▶ [Try it]: Using the data below, return the stretch from the line that contains "Screen dimensions: 413x238" through the line that contains "Given: Focus the Barcode Height input", both included, exactly as it stands and nothing beyond it.

=== Extracted information ===

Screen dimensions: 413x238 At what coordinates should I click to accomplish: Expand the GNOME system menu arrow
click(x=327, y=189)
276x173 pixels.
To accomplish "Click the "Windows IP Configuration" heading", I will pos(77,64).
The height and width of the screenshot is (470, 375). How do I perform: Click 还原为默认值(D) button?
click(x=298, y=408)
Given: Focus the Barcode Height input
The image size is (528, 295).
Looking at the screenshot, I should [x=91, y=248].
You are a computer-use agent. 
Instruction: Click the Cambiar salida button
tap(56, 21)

===
=== Extracted information ===

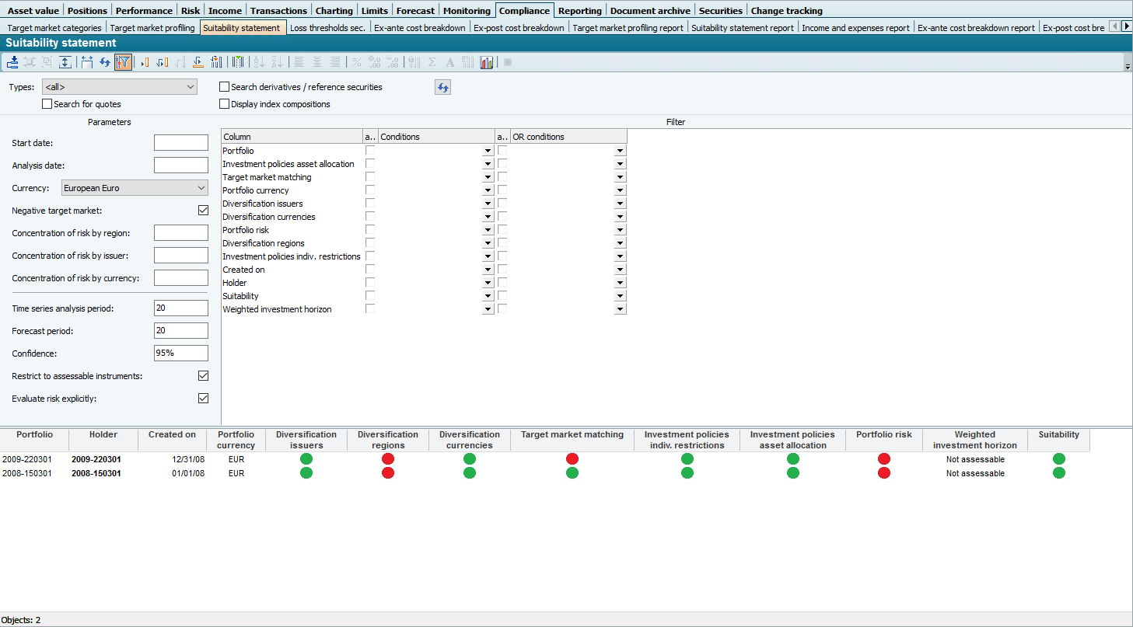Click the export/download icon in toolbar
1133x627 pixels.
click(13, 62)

===

▶ [Result]:
Screen dimensions: 413x238 At what coordinates should I click to accomplish: Expand the GNOME system menu arrow
click(x=327, y=189)
276x173 pixels.
To accomplish "Click the "Windows IP Configuration" heading", I will pos(77,64).
The height and width of the screenshot is (470, 375). How do I perform: Click 还原为默认值(D) button?
click(x=298, y=408)
Given: Focus the Barcode Height input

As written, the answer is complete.